The von Neumann style is characterized by a separation between data manipulation and data storage, i.e., between a processor and memory. Most languages, including Backus' own FORTRAN, follow this style. You read some data from memory, perform computations on said data, and then push that data back into memory. Backus claims that this is undesirable because it leads to more complicated and less extensible programs, and that such a design can suffer from what he calls the "von Neumann bottleneck" because the system spends so much time "pushing vast numbers of words back and forth."
To remedy this Backus details the specification for a purely functional programming language he calls FP. Two things struck me about this language: one, it is unlike any other programming language I've seen; two, it allows a (relatively) simple expression of complicated mathematical operations. The biggest oddity is that it contains no variables whatsoever. Instead FP provides for many combinators which construct new functions from old ones.
For example, the inner product is defined by Backus thus: Def IP ≡ (/+) o (αx) o Trans. This seems totally opaque, but it's not too bad. Let's define the building-blocks one-by-one:
- Trans is matrix transposition, so Trans([[1,2,3], [4,5,6]]) becomes [[1,4], [2,5], [3,6]].

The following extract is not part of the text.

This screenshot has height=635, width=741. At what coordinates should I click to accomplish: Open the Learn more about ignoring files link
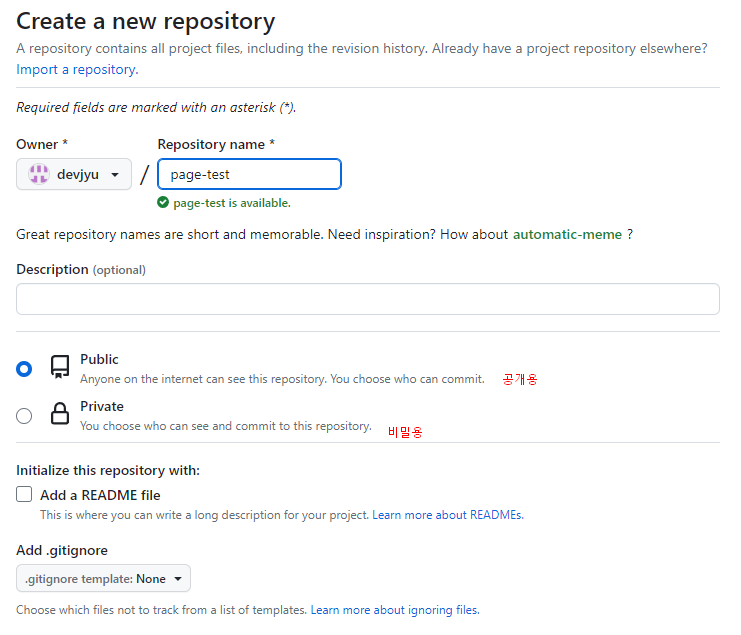(x=394, y=610)
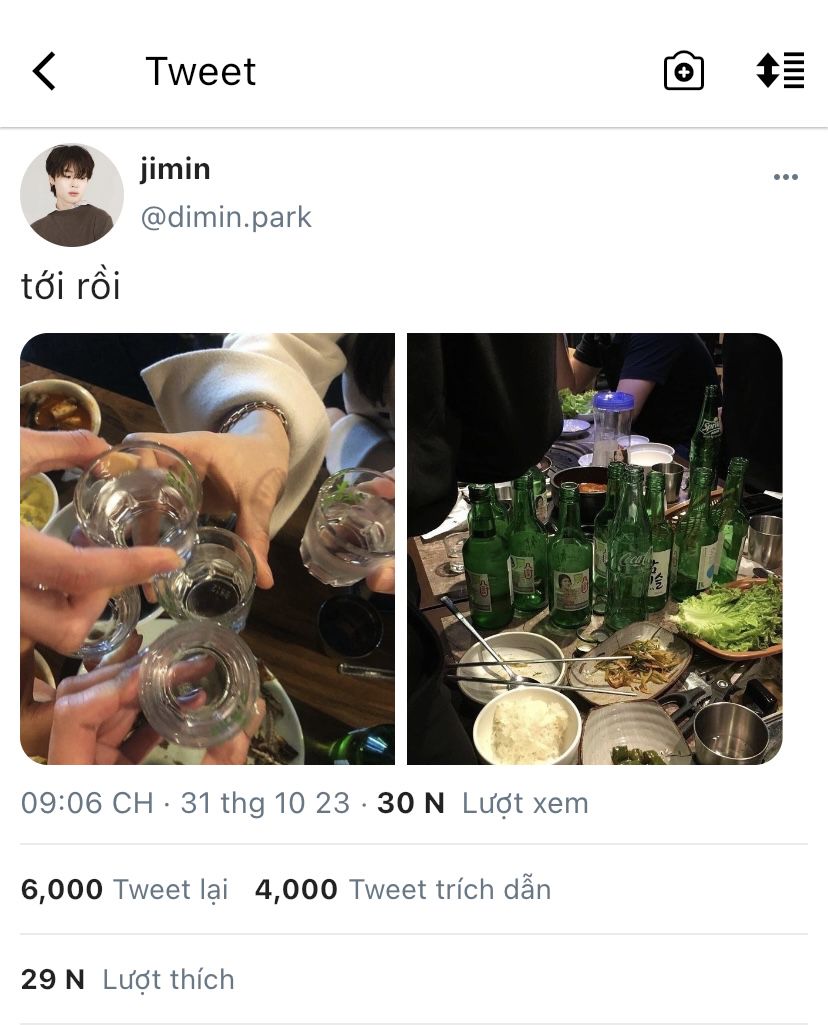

- + is a function which adds two numbers.
- x is a function which multiplies two numbers.
- α is a combinator which applies the given function to every element in a sequence, so (αx)([[1,2], [3,4]]) = [1×2, 3×4] = [2,12].
- / is a combinator which inserts a binary operator between each element of the sequence. This is equivalent to the omnipresent "reduce" operation in functional languages, so, e.g., (/+)([1,2,3]) = 1+2+3 = 6
- o is a combinator which corresponds to function composition, so that (f o g)(x) = f(g(x)).

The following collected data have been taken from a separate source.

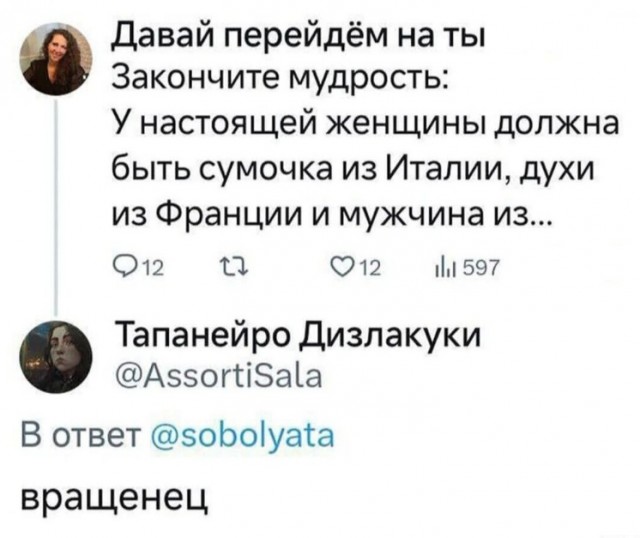
Task: Open the views statistics bar-chart icon
Action: 440,263
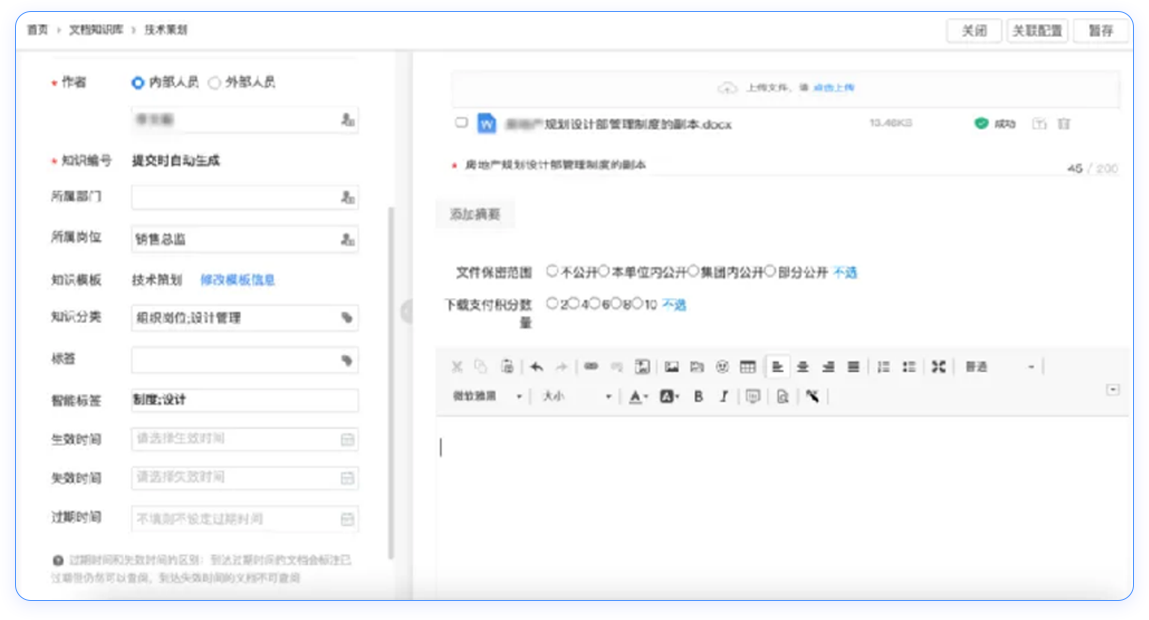Delete the uploaded docx file via trash icon
The height and width of the screenshot is (620, 1149).
[x=1064, y=124]
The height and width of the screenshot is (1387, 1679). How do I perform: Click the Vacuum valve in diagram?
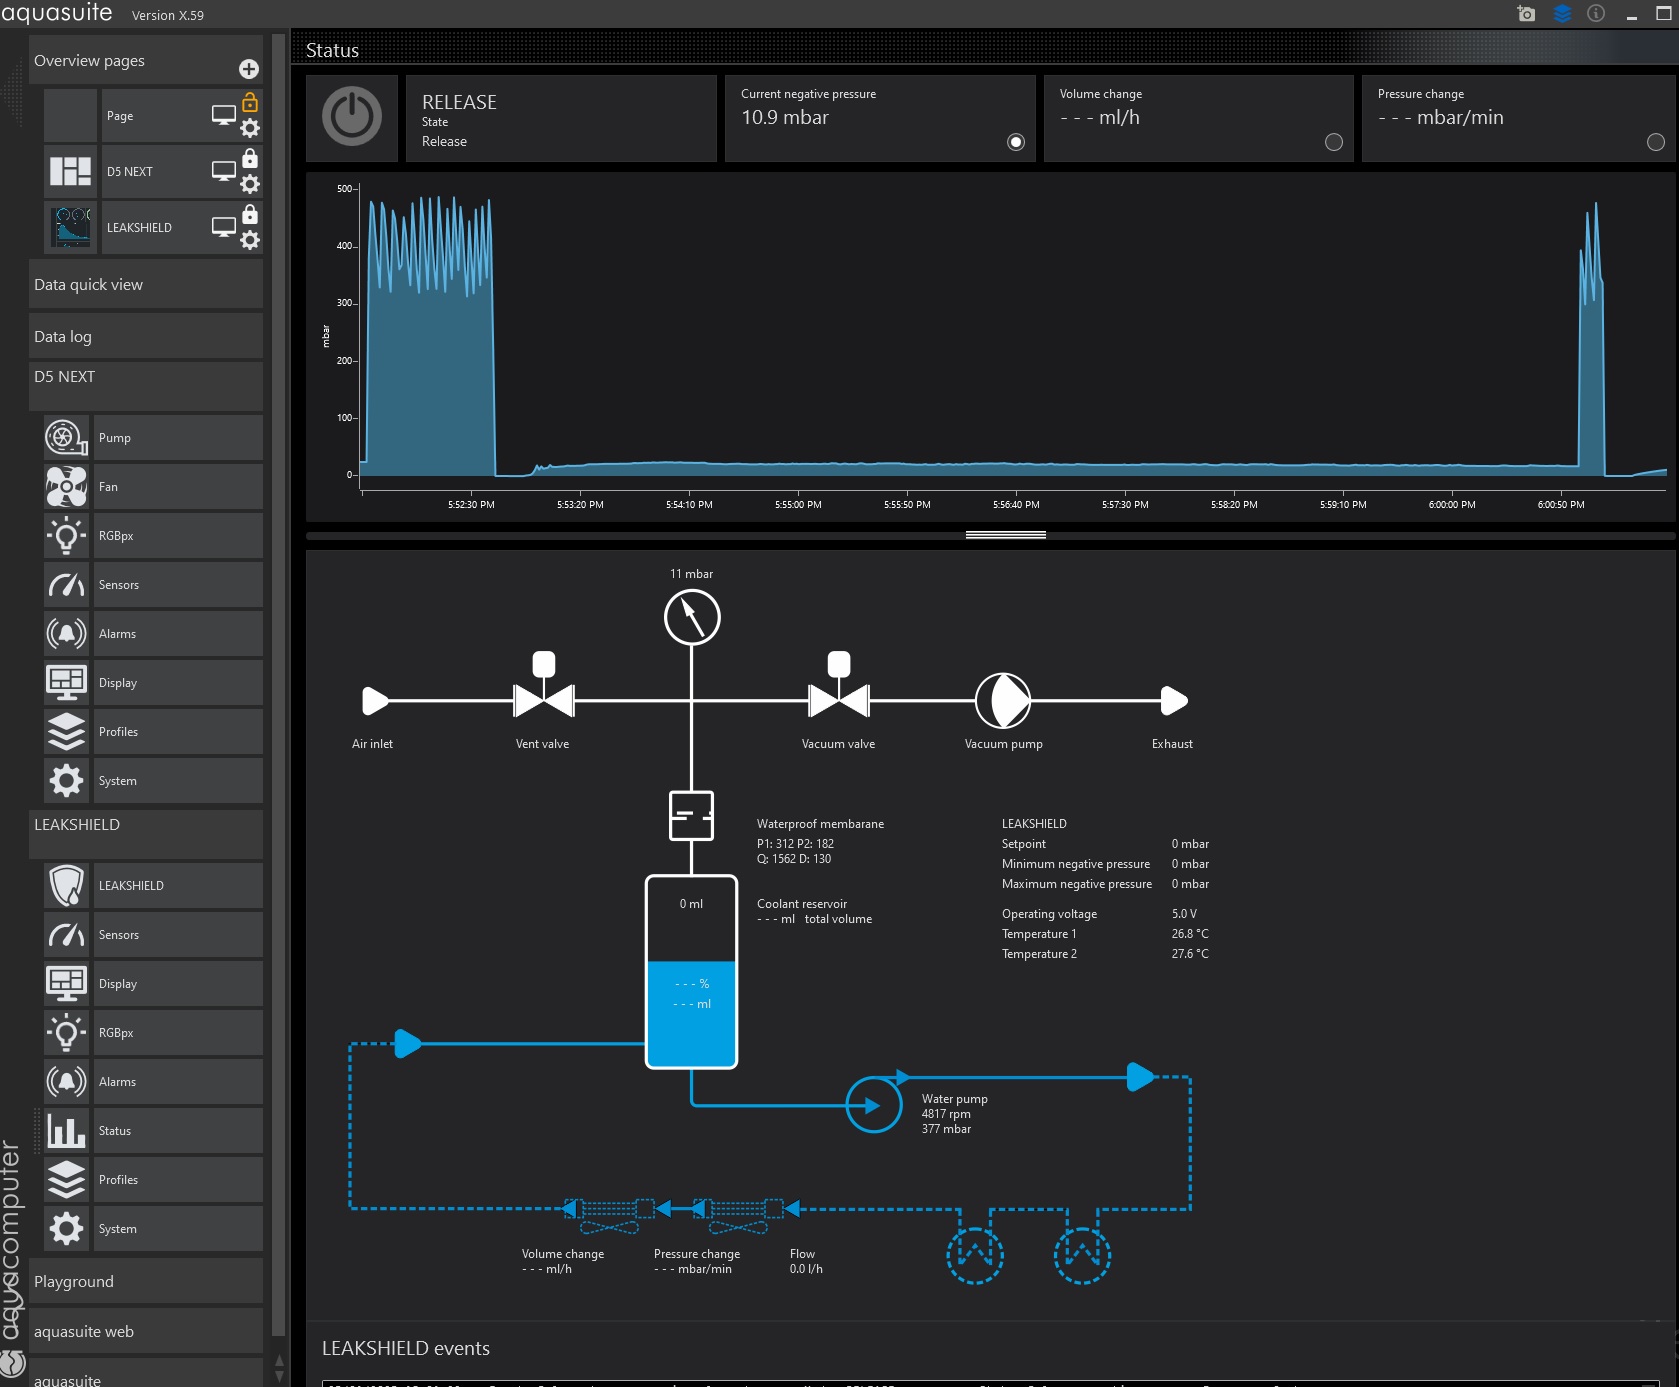[x=838, y=700]
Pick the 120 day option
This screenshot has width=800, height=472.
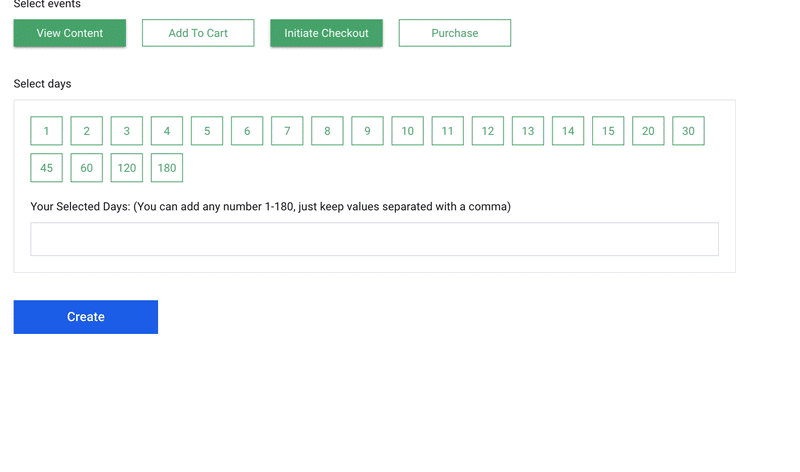pos(127,168)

Back to the original reason for writing this post, namely, to teach myself how to implement programming languages. I have decided to write an FP interpreter (and maybe a compiler) in Javascript over the next month or so. I chose Javascript because, one, it has many functional aspects, and two, as a language it gets a lot of crap for being a "toy."
To start with I implemented all the FP primitives and functional forms in Javascript. I can now write:
IP([[1,2,3], [4,5,6]]);
This is so easy because Javascript treats functions as first-class objects, the core feature of any functional programming language. For example, the compose function is just
return function(x) {
return f(g(x));
}
}
Extending this to an arbitrary number of arguments is simple, but FP functions only ever accept a single parameter as an input — multiple parameters are passed in as arrays of other objects. Anyhow, downloads fp.js yourself and take it for a spin. All that's left is to write a tokenizer and parser, which is what I really wanted to learn how to do. Cheers!